Foot: I think they'll go away in the cloud. A lot of the feature set for deep-dive drilldowns isn't available in the cloud version of Oracle Database because you don't need to do them. On premises, the DBA is responsible for analyzing data provided by the tools to identify where an issue is and then working with other people -- in IT operations, for example -- to improve performance. In the cloud, Oracle and other vendors take responsibility for that.
But there's always going to be a need to enhance on-premises tools for monitoring and tuning databases. They're not going away. Oracle and other vendors are trying to incentivize customers to move to the cloud as quickly as possible, but I think [on-premises and cloud systems] are going to coexist for a much longer time period than many people are saying. Companies have huge investments in their on-premises systems and a lot of systems that they don't want to move to the cloud.
What features and capabilities should users look for in database performance management tools from Oracle and third-party vendors?
Brian Hays: The ability to set performance baselines and compare different workloads against those baselines is one. Another is the ability to review historical performance data: what the top SQL statements were [on resource utilization], for example. Then you can drill down further and run an analyzer against the data. You also want to be able to use the tools to resolve a problem at the click of a button without having to do much manual labor. So being able to quickly see what's going on in the system and then come up with a solution or take one that [a tool] recommends and approve it.
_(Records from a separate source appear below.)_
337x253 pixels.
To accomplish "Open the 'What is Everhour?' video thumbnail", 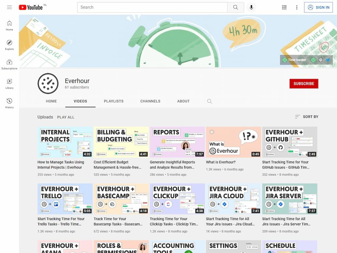I will pyautogui.click(x=233, y=142).
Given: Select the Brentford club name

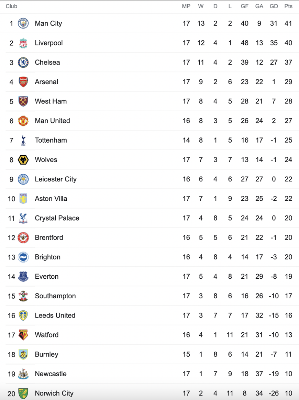Looking at the screenshot, I should coord(49,237).
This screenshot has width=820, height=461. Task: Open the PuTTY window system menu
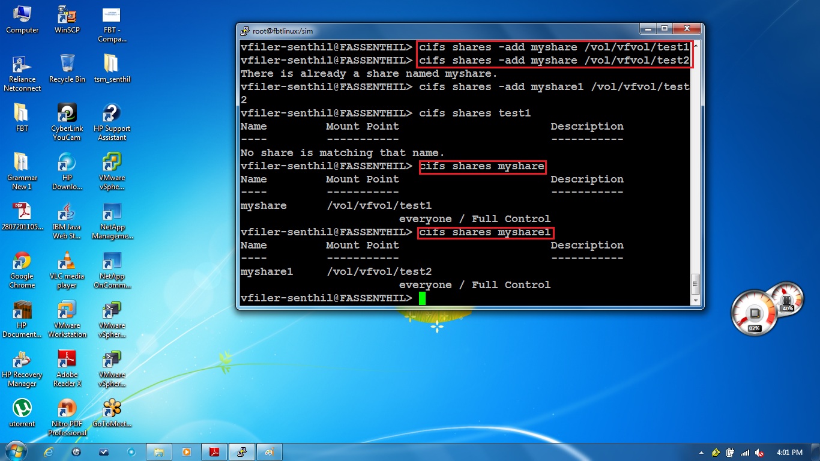click(x=244, y=31)
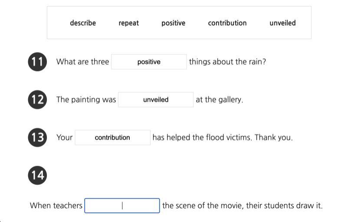Viewport: 341px width, 222px height.
Task: Click the number 11 question badge
Action: point(37,62)
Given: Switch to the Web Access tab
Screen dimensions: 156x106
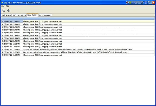Looking at the screenshot, I should [6, 15].
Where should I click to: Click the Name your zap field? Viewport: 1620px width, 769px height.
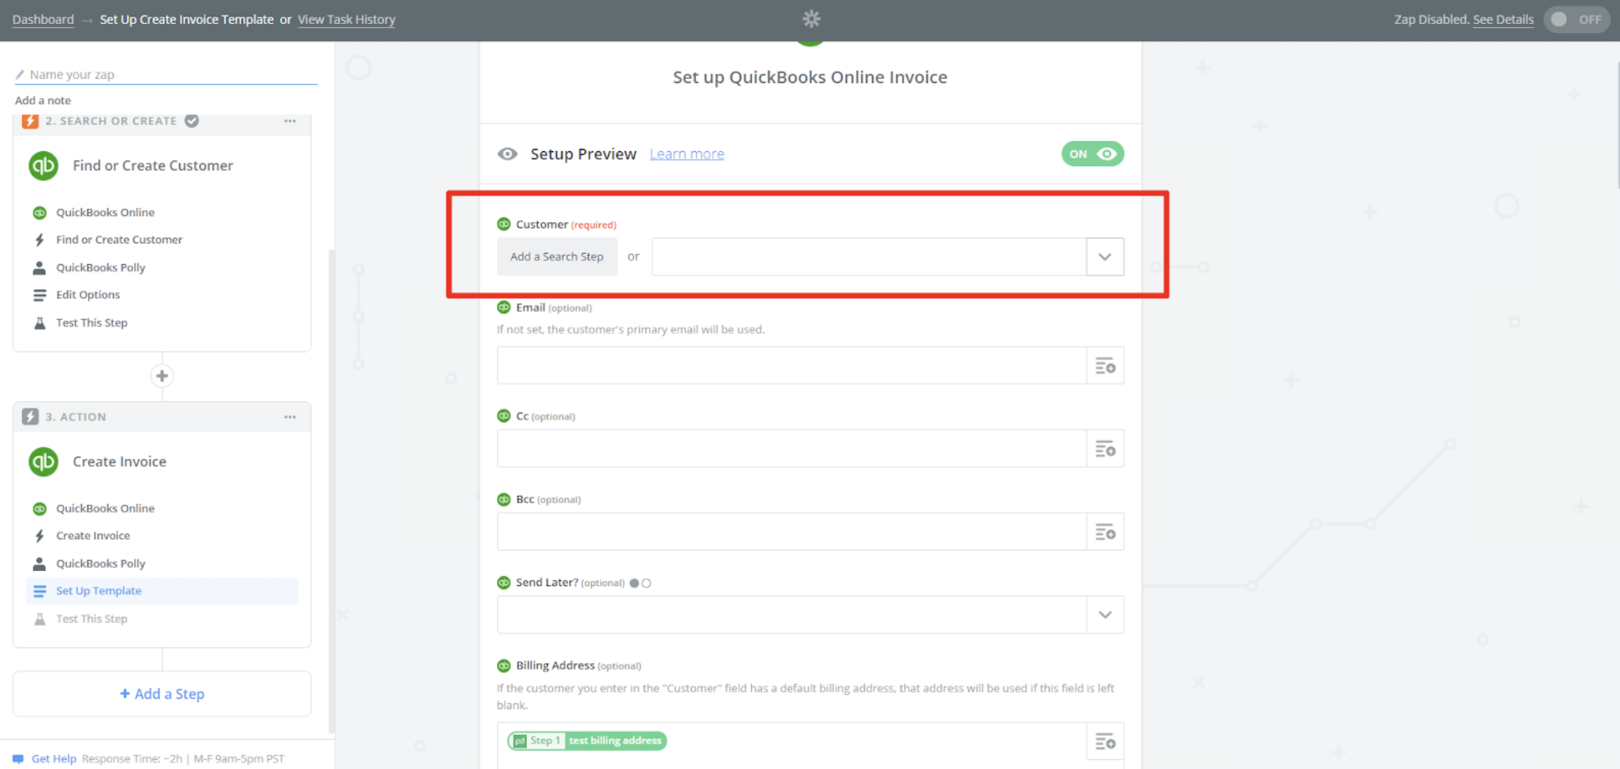166,74
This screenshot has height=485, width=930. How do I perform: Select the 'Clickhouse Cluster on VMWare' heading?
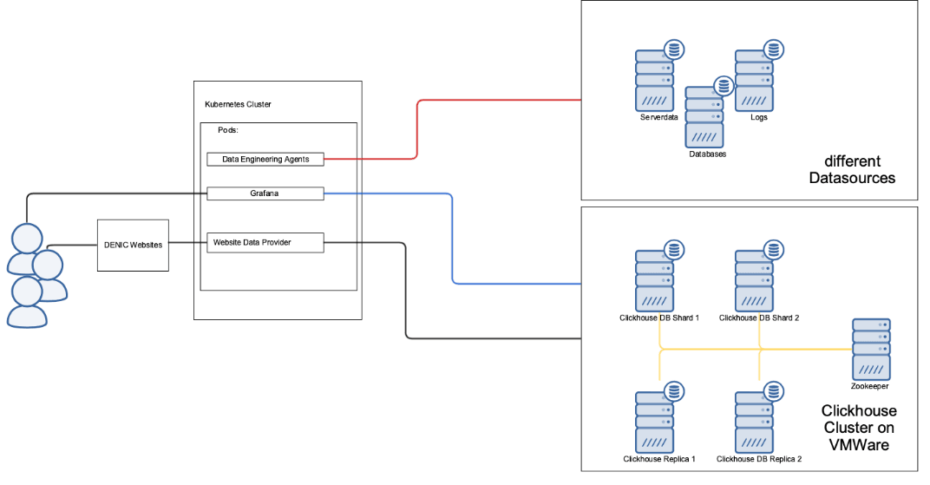click(x=858, y=427)
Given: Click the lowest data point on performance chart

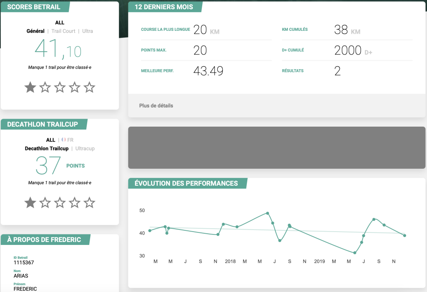Looking at the screenshot, I should pyautogui.click(x=355, y=253).
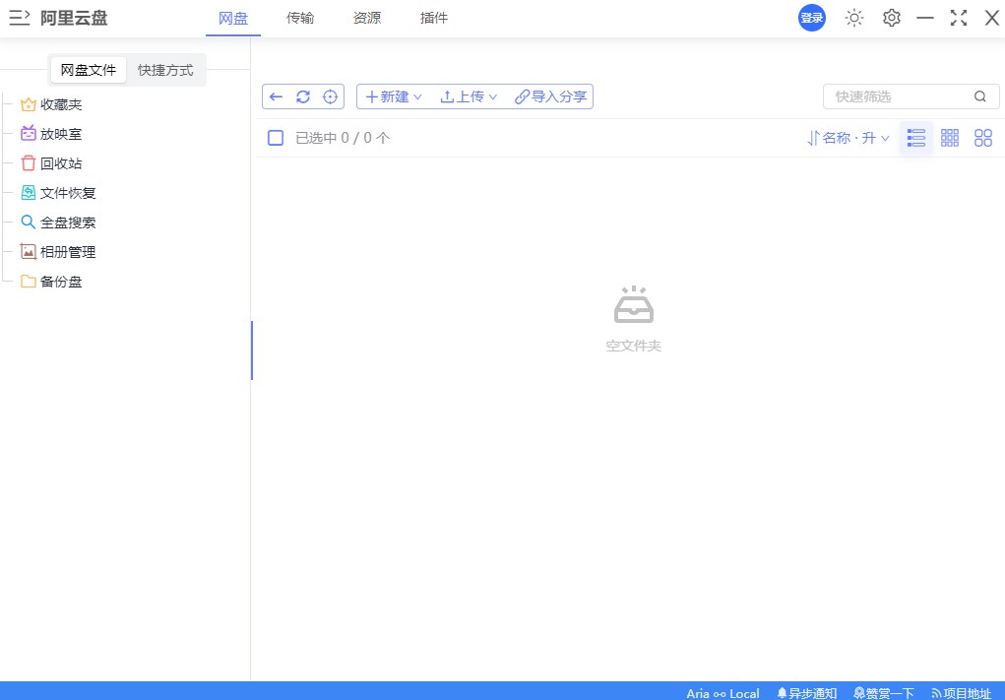Screen dimensions: 1005x700
Task: Click 导入分享 to import a share
Action: 549,95
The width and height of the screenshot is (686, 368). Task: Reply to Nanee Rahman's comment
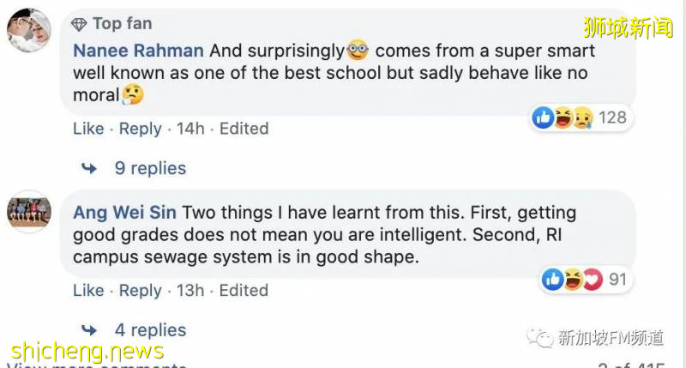tap(140, 129)
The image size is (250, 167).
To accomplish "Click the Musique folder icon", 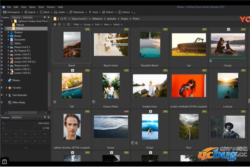I will [x=12, y=32].
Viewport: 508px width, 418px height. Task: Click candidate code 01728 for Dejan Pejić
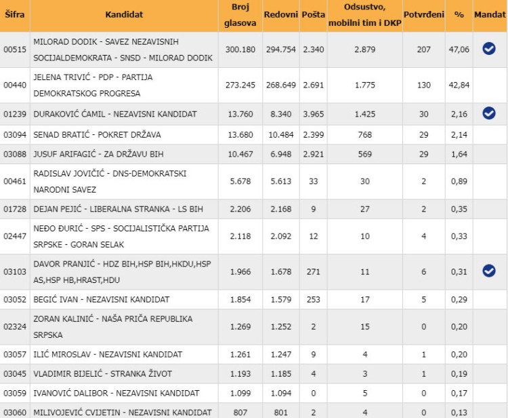pos(14,208)
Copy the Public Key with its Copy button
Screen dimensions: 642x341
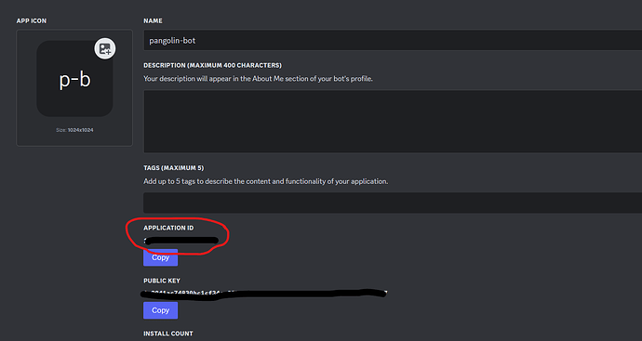point(160,310)
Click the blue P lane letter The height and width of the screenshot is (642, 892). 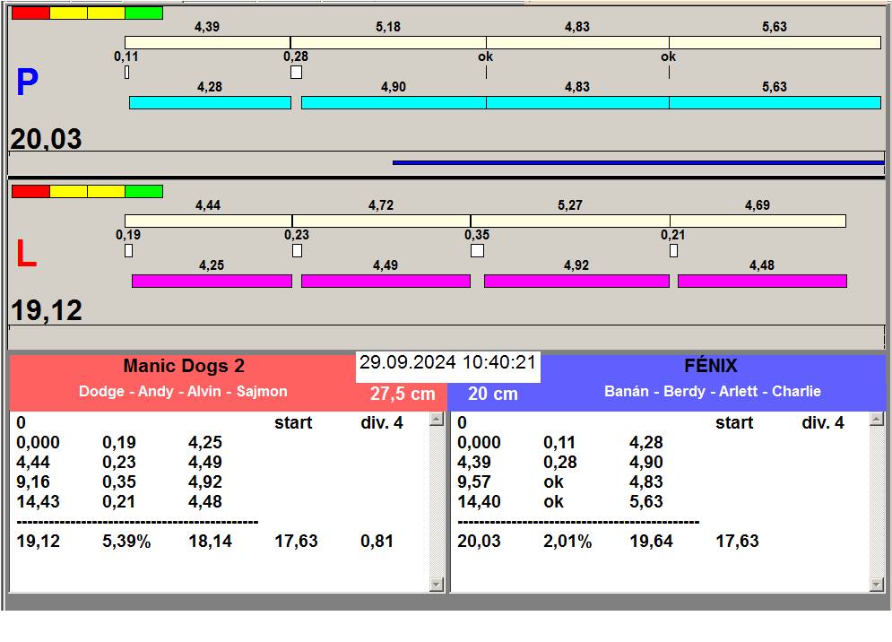coord(27,83)
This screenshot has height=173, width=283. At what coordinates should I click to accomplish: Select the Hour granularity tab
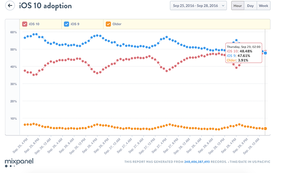(x=238, y=6)
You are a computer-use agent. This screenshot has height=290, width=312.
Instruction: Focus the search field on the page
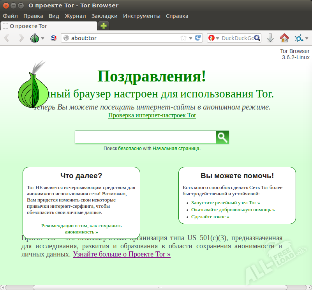(146, 137)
Are the Oracle performance tuning recommendations that the tools make usually trustworthy?
Hays: For the most part, the recommendations are reliable. But if you get the wrong SQL statement running, it can really have an impact on a database. There's still room for improvement in the tools. They're not right 100% of the time -- and in the 1% when they aren't right, you can really get into trouble in a system.
What are the biggest challenges that DBAs face on Oracle performance tuning and management?
Foot: DBAs are always going to get surprised. People will increase data volumes or the amount of data being accessed, or they'll introduce new SQL statements into a system that aren't written for optimal performance, or you'll get a mix of workloads that magically come together to impact the environment.
Brian HaysOracle data architect, RDX
Hays: It's kind of Murphy's Law, where what can go wrong will go wrong. Then the challenge for DBAs is to be able to get in there quickly and come up with a solution -- because when you start to affect users, you don't have time to take all day to analyze a performance problem to see what's happening.
How should DBAs make sure they're ready to deal with surprises like that?
Hays: The best way to be prepared is to be proactive: Do historical analysis, check the baselines, know what workloads are running, set alerts so you can see when problems arise. That way, you're always ready to hop on the system and do the work that needs to be done.